- Task details:
Within the listing below, please show every line carrying the string "computer".

(Records supplied Opens)

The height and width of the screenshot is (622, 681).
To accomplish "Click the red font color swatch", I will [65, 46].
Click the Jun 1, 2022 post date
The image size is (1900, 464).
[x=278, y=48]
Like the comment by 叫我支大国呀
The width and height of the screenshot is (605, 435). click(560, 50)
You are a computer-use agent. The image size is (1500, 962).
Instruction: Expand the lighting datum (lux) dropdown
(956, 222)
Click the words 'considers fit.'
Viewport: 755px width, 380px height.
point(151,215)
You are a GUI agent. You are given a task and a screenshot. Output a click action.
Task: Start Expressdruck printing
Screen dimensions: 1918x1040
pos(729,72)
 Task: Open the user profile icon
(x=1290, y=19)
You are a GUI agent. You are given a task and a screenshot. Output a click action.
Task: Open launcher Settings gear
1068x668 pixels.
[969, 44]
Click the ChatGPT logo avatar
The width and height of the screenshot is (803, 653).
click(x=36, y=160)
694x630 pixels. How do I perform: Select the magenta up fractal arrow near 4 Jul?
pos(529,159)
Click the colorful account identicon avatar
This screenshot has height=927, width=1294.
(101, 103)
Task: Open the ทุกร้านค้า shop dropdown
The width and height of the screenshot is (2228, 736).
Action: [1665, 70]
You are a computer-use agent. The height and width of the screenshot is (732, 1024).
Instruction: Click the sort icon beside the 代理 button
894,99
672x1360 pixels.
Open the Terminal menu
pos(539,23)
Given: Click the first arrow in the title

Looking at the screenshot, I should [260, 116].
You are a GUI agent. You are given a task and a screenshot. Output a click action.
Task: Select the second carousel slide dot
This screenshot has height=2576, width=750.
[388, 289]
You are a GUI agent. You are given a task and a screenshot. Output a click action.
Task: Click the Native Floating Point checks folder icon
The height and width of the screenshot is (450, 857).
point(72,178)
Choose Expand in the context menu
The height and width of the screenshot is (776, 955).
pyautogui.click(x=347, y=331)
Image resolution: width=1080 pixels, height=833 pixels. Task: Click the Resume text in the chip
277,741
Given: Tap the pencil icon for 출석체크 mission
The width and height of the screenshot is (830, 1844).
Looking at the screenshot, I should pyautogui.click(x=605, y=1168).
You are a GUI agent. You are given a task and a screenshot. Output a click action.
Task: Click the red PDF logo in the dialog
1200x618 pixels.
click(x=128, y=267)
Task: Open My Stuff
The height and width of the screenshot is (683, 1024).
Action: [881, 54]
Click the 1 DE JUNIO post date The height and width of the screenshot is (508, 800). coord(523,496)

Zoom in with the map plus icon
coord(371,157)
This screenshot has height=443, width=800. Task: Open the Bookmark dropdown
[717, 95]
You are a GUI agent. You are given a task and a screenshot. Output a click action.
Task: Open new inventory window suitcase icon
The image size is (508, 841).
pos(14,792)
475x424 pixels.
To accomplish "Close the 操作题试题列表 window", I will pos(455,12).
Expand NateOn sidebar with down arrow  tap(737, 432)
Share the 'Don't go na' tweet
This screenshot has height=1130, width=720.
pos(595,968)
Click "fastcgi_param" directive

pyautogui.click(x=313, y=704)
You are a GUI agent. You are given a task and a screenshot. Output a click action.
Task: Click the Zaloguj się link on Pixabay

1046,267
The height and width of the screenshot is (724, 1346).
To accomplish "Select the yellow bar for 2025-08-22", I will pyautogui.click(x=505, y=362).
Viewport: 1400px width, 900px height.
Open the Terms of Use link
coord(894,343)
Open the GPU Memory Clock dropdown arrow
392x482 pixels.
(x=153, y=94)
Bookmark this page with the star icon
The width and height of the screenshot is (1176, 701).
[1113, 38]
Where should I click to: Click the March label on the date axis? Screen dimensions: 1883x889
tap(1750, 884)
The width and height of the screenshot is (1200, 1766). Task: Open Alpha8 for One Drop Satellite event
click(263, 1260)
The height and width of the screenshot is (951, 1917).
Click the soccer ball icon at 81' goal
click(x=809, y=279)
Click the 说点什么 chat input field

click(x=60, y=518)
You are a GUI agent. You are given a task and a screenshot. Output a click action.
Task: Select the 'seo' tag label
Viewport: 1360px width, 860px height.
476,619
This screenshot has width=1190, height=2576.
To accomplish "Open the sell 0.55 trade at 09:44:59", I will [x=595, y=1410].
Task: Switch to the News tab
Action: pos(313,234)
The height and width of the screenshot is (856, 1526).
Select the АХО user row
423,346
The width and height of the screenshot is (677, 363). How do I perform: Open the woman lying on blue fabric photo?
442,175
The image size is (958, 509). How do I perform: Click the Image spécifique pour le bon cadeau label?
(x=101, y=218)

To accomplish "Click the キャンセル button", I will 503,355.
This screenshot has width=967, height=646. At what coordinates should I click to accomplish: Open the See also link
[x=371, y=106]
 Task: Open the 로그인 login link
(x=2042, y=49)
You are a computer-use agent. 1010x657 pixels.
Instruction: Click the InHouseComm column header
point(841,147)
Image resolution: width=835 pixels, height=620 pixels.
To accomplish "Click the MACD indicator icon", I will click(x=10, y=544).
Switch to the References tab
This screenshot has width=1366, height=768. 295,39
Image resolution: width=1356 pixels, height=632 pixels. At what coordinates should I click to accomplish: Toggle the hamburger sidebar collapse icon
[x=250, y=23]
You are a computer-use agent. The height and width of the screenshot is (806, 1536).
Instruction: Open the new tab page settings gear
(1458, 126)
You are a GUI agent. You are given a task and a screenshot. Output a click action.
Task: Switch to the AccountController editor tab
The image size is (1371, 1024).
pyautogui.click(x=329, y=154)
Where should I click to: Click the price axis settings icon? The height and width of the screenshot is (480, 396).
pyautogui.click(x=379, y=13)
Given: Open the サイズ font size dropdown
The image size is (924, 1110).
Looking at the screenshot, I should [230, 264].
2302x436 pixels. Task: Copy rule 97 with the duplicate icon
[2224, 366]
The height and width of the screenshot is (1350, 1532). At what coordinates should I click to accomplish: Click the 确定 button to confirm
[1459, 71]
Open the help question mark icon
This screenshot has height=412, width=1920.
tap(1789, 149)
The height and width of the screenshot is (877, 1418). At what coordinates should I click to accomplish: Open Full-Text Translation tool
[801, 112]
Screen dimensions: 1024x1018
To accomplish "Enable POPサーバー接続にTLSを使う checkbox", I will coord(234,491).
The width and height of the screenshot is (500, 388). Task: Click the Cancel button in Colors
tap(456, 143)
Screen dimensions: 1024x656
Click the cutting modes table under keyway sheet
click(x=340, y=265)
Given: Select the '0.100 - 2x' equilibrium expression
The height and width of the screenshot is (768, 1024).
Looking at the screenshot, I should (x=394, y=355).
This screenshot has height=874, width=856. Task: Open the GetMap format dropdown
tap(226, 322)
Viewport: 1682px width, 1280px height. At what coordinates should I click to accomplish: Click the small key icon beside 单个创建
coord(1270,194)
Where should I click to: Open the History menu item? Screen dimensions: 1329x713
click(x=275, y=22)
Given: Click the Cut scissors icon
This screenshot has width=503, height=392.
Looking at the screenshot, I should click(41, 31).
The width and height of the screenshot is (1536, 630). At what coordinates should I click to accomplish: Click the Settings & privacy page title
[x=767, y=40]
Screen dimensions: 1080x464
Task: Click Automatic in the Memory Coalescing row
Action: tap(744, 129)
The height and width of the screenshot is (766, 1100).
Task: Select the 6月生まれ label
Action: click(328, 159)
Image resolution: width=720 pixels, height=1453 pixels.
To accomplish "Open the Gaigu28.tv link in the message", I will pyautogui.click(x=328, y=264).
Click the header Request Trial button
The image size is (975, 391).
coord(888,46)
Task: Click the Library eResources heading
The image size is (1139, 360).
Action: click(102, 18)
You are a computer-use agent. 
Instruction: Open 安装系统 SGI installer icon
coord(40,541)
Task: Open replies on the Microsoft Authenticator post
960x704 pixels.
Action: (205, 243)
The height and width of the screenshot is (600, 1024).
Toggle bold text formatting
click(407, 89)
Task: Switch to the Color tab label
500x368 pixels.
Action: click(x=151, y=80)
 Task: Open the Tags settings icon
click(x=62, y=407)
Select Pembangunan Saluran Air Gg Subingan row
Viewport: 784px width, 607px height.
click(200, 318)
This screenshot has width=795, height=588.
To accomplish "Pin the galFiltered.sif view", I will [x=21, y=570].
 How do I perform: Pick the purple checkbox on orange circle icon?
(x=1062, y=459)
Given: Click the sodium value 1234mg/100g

(Records supplied Closes)

- The completed task:
You are a computer-use agent. The image size is (1500, 962).
You are a computer-use agent. The height and width of the screenshot is (732, 1024).
You are a computer-use agent. 1010x657 pixels.
You are a computer-use agent. The height and width of the screenshot is (806, 1536).
You are a computer-use agent. 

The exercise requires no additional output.